Exercise => Check every line of the data for the word "agent", and copy those that have it.

Available data =>
=====
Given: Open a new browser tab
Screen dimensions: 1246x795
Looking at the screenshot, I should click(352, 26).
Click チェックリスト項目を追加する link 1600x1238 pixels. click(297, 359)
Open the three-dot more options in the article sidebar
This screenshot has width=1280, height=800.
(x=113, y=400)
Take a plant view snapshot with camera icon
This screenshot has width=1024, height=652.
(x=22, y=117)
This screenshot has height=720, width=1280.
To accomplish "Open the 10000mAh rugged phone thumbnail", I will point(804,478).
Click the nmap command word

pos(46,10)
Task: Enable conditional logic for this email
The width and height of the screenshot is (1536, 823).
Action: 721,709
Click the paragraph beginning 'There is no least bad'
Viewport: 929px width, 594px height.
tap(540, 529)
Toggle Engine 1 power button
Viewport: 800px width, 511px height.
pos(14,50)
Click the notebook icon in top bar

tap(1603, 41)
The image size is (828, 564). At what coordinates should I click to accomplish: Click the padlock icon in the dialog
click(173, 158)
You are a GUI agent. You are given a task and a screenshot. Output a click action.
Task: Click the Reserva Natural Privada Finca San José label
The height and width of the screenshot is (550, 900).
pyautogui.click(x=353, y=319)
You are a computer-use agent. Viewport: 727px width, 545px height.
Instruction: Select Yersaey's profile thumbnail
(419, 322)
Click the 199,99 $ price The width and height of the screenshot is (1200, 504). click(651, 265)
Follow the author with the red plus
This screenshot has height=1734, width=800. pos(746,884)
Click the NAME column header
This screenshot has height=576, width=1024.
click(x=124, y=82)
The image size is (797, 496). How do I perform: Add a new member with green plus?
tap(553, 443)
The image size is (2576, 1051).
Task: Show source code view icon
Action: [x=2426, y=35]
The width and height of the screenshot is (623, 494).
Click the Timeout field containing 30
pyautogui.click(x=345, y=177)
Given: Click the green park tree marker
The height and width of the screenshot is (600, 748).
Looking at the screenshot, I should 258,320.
=====
Your solution =>
You are a GUI agent. You are given a task and a screenshot. Output a click action.
You are a computer-use agent. Viewport: 727px width, 545px height.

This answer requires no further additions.